Ordre de paiement falsifié: qui en supporte la responsabilité?
L’Ombudsman est régulièrement confronté à des cas d’ordres de paiement frauduleux en provenance d’Afrique, ce qui l’incite à soulever une nouvelle fois la question. Tous ces cas ont en commun que le client de la banque suisse habite en Afrique et se fait envoyer la correspondance par la poste. Force est de constater que les justificatifs et relevés ainsi expédiés sont interceptés par des malfaiteurs, qui ont dès lors accès à des informations sur la relation de compte et passent à la banque des ordres de virement falsifiés. Le plus souvent, il est demandé que le virement soit effectué au crédit d’un compte domicilié dans une banque d’un pays «exotique». Comme la banque suisse et les collaborateurs chargés de suivre les clients vivant en Afrique sont supposés être au courant de ces manigances, l’Ombudsman a demandé que l’on redouble de prudence dans le cas de tels ordres. Mais il considère aussi que les clients domiciliés en Afrique savent que des envois postaux sont interceptés. Il demande donc aux clients – et à chacun d’entre eux – de contrôler immédiatement et attentivement les relevés et justificatifs qu’ils reçoivent et de réclamer sans retard auprès de la banque lorsque, par exemple, un relevé attendu n’arrive pas ou présente des écritures douteuses.

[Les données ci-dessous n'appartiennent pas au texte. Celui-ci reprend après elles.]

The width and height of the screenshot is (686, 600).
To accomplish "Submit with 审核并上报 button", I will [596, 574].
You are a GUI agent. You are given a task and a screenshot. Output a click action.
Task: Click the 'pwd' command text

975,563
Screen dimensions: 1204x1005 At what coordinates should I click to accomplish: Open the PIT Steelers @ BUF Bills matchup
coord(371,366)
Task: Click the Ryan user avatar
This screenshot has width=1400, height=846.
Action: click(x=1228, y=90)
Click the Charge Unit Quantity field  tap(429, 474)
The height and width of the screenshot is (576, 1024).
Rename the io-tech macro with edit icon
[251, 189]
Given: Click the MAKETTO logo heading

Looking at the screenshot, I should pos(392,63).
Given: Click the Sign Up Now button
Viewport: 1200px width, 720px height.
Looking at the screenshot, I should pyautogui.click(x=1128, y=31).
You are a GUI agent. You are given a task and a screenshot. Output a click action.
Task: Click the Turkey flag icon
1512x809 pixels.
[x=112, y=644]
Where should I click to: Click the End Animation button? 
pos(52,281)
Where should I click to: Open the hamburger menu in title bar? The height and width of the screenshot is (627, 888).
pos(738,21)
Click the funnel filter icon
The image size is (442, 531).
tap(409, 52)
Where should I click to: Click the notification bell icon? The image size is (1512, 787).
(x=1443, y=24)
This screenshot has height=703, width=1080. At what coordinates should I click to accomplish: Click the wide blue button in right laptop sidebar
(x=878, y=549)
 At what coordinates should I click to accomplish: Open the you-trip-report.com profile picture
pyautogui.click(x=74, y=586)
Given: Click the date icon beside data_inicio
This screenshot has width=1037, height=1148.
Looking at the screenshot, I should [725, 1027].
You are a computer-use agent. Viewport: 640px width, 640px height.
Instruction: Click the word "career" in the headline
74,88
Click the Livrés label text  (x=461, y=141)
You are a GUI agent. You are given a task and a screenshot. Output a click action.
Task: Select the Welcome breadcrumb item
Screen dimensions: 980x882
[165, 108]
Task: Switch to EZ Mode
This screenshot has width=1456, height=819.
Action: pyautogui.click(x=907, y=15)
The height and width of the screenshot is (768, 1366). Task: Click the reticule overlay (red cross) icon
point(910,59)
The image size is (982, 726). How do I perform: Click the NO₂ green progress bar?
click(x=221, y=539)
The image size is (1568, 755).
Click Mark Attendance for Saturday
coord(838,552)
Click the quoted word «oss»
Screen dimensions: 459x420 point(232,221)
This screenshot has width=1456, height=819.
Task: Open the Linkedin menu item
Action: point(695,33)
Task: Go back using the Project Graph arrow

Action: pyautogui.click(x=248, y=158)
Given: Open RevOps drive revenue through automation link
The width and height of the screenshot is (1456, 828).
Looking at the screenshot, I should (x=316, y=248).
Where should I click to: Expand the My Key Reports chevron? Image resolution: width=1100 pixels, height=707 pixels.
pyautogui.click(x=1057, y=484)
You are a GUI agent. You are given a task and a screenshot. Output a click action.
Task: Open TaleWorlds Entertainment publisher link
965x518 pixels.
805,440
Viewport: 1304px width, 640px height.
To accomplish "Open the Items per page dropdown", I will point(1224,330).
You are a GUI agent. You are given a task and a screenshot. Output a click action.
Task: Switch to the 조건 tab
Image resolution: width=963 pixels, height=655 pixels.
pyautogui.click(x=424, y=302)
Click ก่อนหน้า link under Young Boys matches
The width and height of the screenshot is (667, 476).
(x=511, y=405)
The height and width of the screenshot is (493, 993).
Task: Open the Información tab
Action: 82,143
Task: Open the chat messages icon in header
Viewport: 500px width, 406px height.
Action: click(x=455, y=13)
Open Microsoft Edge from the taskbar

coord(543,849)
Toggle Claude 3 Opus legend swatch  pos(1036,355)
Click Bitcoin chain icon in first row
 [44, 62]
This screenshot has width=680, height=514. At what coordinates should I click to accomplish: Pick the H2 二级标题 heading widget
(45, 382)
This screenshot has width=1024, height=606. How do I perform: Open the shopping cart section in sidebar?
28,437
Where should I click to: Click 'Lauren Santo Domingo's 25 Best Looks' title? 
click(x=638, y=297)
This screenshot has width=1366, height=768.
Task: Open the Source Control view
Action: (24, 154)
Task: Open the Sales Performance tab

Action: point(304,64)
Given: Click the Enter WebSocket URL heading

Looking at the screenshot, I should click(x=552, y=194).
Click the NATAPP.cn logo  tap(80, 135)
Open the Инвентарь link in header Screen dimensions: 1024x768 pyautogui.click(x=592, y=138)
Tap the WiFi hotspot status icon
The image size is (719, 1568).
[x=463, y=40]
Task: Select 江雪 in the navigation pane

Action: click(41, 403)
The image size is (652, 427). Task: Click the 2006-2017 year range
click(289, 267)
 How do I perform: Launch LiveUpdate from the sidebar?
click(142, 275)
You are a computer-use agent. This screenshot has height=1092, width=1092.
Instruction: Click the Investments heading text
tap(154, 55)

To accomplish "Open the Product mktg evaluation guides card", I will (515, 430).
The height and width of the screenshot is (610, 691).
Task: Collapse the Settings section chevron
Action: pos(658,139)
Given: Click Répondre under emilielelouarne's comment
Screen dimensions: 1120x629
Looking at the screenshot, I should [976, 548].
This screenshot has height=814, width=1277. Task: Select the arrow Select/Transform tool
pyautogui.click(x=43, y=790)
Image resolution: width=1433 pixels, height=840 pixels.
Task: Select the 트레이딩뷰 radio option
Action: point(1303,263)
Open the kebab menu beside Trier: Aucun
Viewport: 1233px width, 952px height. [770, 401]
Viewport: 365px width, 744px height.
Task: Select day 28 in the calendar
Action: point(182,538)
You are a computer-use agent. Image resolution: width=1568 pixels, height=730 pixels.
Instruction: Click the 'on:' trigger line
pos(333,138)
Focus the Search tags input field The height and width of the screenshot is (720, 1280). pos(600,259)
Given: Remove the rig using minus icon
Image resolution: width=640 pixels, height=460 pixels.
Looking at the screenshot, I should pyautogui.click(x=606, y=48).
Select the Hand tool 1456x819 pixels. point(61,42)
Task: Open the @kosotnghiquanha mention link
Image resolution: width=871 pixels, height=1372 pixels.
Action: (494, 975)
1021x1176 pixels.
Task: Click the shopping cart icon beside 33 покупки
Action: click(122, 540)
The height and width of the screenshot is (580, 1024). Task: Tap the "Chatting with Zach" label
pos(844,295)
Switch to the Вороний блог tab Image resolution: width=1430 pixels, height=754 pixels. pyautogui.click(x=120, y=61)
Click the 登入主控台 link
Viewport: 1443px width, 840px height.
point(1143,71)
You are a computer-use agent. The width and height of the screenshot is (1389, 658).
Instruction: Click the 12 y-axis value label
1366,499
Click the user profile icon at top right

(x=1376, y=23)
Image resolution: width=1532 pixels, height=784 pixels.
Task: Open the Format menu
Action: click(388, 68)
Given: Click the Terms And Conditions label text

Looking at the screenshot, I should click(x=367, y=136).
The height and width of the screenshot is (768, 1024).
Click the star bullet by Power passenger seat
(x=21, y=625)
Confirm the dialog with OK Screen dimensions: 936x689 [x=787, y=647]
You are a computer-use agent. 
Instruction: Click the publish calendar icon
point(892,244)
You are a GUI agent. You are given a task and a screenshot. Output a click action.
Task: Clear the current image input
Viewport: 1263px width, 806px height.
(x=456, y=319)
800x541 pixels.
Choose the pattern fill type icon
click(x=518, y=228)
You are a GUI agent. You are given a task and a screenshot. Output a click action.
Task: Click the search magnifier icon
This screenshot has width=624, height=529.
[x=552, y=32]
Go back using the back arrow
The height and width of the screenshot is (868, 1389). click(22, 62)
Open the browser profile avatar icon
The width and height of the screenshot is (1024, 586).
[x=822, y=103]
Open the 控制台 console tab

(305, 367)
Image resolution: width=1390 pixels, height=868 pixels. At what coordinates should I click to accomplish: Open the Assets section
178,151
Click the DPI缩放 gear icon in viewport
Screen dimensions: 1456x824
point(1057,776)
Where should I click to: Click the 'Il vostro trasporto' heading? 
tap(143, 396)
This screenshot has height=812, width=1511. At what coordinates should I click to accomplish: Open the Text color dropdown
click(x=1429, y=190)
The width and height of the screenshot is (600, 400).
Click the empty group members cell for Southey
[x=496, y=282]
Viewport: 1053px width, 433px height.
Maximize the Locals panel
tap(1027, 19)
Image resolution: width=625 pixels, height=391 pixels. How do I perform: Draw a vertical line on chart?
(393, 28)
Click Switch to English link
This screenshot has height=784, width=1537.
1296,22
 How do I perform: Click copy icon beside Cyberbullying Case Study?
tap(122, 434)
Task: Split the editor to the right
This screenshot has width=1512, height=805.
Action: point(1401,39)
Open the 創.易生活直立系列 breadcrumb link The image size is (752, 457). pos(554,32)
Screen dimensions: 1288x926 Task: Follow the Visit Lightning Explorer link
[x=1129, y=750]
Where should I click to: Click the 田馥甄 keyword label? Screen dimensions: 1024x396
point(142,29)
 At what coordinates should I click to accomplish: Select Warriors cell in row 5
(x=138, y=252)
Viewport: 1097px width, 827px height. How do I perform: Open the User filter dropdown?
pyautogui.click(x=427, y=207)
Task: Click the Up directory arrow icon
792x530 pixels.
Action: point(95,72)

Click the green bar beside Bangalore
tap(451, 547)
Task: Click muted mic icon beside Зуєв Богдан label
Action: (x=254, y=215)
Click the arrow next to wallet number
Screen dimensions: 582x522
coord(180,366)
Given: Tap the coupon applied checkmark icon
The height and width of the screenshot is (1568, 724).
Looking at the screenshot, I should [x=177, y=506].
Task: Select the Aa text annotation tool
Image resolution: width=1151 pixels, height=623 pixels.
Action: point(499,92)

Lorsque la banque reçoit un ordre de paiement, il lui appartient de vérifier s’il émane d’une personne autorisée. A cet effet, elle compare la signature figurant sur l’ordre avec le spécimen déposé dans ses dossiers. Si les deux signatures ne concordent pas, elle ne peut pas exécuter l’ordre. En l’espèce, il s’agissait d’une très bonne falsification de la signature du client, de sorte que l’Ombudsman a conclu qu’aucune faute grave ne pouvait être reprochée à la banque à cet égard. Mais il est aussi d’avis que la banque ne saurait se contenter d’une comparaison de signatures: il attend d’elle qu’elle prenne aussi en considération les circonstances propres à chaque cas.
Dans le cas présent, plusieurs éléments auraient dû éveiller les soupçons de la banque. Ainsi, avant qu’elle ne reçoive l’ordre de paiement écrit, une personne s’était manifestée auprès d’elle par téléphone. La banque prétendit – de manière pas vraiment convaincante – qu’elle avait clairement identifié cet interlocuteur comme étant le client. L’auteur de l’appel téléphonique s’était en outre visiblement renseigné sur certains détails essentiels à la transaction. Or, il est établi que le client avait déjà passé des ordres de paiement à plusieurs reprises, de sorte qu’il ne pouvait ignorer ces détails. Par ailleurs, l’auteur de l’appel téléphonique avait laissé un numéro de téléphone dont la banque n’avait pas connaissance jusqu’alors, et dont le préfixe ne correspondait pas au pays de domicile du client. Interrogé sur ce point, selon la banque, il aurait répondu qu’il était en vacances. Cela était aisément vérifiable par un simple rappel de la banque aux numéros de téléphone (fixe et mobile) qu’elle connaissait. Par la suite, à réception de l’ordre écrit, la banque aurait notamment dû se rendre compte que sa formulation ne correspondait pas à celle utilisée jusqu’alors par le client, était assez «maladroite» et contenait des erreurs de langue. L’argent devait en outre être viré sur un compte ouvert auprès d’une banque en Chine. Certes, ce compte était libellé au nom du client, mais la banque savait que le client n’avait pas entretenu de relations avec la Chine jusque-là et que tous les bénéficiaires de ses ordres de paiement précédents se situaient en Suisse. Et enfin, lorsque la banque voulut exécuter le deuxième ordre passé par le «client», il s’avéra qu’elle ne pouvait pas virer le montant demandé, car le solde du compte était insuffisant. La conseillère à la clientèle appela donc au numéro de téléphone indiqué sur l’ordre (et non à celui figurant dans les dossiers de la banque) et se fit confirmer par le fraudeur qu’il y avait lieu dès lors de virer un montant inférieur. Tous ces éléments laissaient à penser que la banque n’avait pas fait preuve de la diligence requise dans la vérification de l’ordre.
Quant au client, il n’était pas non plus exempt de toute critique. Ainsi, cinq ans auparavant, une mallette lui appartenant et contenant des documents bancaires avait disparu. Il n’avait jamais signalé cette perte ou ce vol à la banque, de sorte que celle-ci ne put prendre aucune mesure préventive. En outre, le client n’avait pas réagi au relevé de compte sur lequel figurait le premier virement. S’il avait soigneusement contrôlé ce relevé et adressé une réclamation à la banque, celle-ci aurait pu stopper au moins le deuxième virement. L’Ombudsman proposa donc un partage du préjudice, ce qui fut accepté par les deux parties.